Un grand classique : les enfants ne supportent plus la résidence alternée.

Exemple MCM.

Deux parents en divorçant par consentement mutuel ont organisé la résidence alternée de leurs deux filles.

Elles sont âgées de 10 et 5 ans.

Avec le recul la décision parait pertinente.

Les enfants et leurs parents s’en déclarent satisfaits.

Cinq ans passent. Les parents ont reconstitué couples et familles.

Le père vit avec une compagne mère d’un jeune enfant, qui va lui consentir un enfant de leur couple.

La mère a choisi un compagnon, père d’une fille en résidence alternée avec lui.

Nos deux filles du couple initial ont grandi.

L’ainée est adolescente, et la plus jeune trouve son mot à dire.

Elles  se sentent désormais rejetées chez leur père, au bénéfice des deux enfants nés de la compagne de celui-ci.

Elles en parlent autour d’elle de plus en plus souvent.

Elles s’en plaignent à leurs professeurs inquiets de résultats qui déclinent.

Les incidents dénoncés se multiplient, et les parents n’arrivent pas à renouer le dialogue.

La mère prend l’initiative de saisir le juge des affaires familiales, estimant que les souffrances filiales deviennent incontournables.

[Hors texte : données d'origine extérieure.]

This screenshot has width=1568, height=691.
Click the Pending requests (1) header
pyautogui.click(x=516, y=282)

Pour obtenir gain de cause dans sa  démarche, elle doit établir que la situation familiale a changé.

A défaut la décision initiale s’imposerait, au nom de’ l’autorité de la chose jugée.

En l’espèce le changement des compositions familiales, la recomposition, vaut changement.

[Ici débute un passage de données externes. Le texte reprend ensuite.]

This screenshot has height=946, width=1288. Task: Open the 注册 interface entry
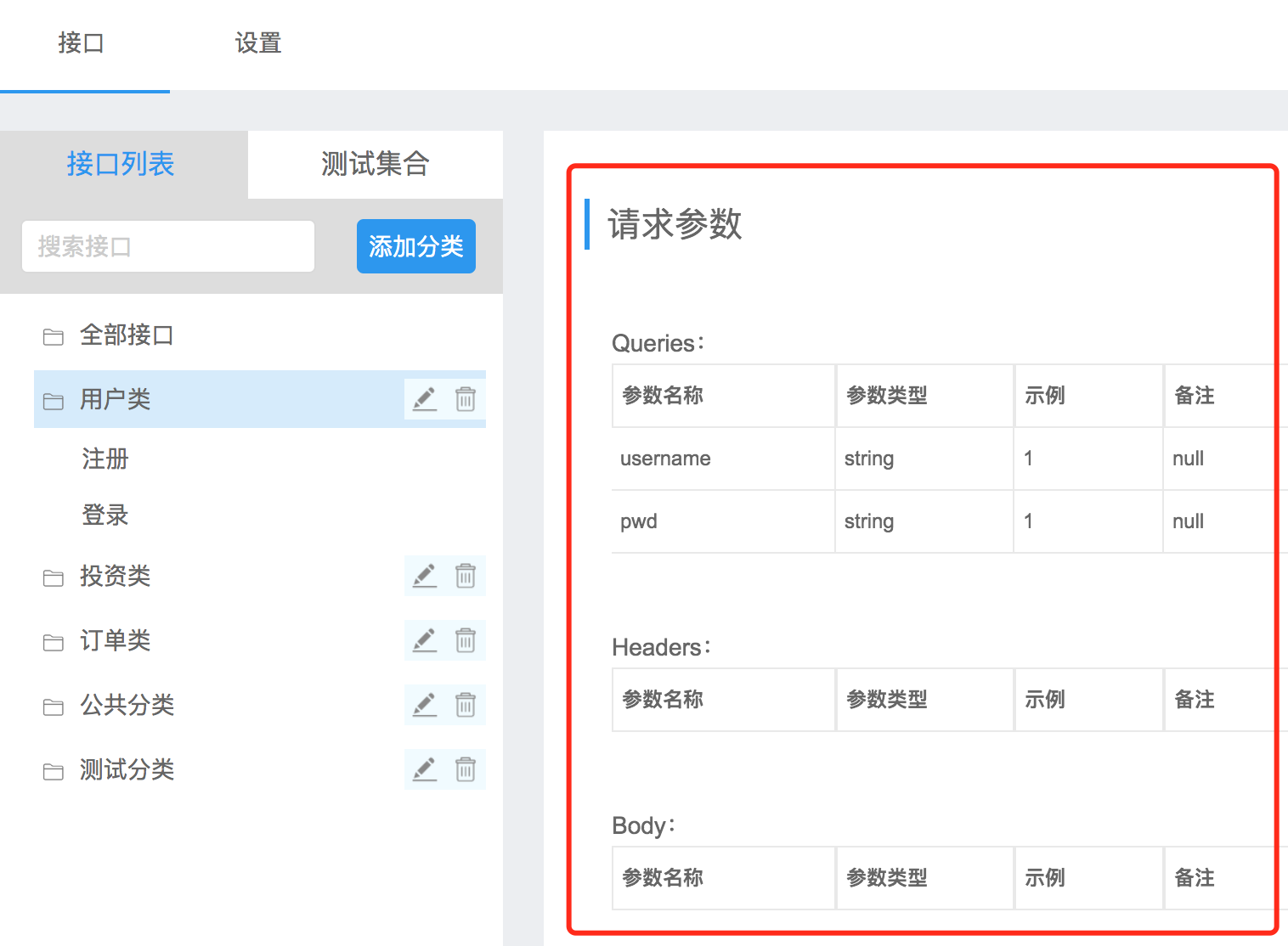click(x=104, y=459)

Reste, ensuite, à faire la preuve des causes de la souffrance des enfants, à l’idée de résider chez leur père, et bien sûr à la réalisation de cette idée.

Il y a les témoignages de l’entourage des enfants, du médecin, qui peut rapporter les propos recueillis, les cahiers intimes.

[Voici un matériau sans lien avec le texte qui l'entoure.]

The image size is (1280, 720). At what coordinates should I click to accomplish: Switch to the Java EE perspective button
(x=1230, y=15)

Mais le plus décisif sont les propos que les enfants, en âge de s’exprimer, ici l’ainée, voudront bien rapporter au juge.

Il faut pour cela, qu’ils acceptent de comparaitre, en en faisant la demande écrite, et qu’ils aient la force et le courage de décrire leurs relations parentales.

Nous consentons une grande attention à cette démarche pour en éviter la dramatisation

L’adolescent doit pouvoir dire ce qu’il subit, ou croit subir, sans que le propos ait un caractère définitif pour la relation avec le parent en désaccord momentané.

Ce dernier doit aussi faire l’effort d’entendre une démarche qui peut avoir seulement un aspect ponctuel, fut-il de plusieurs mois.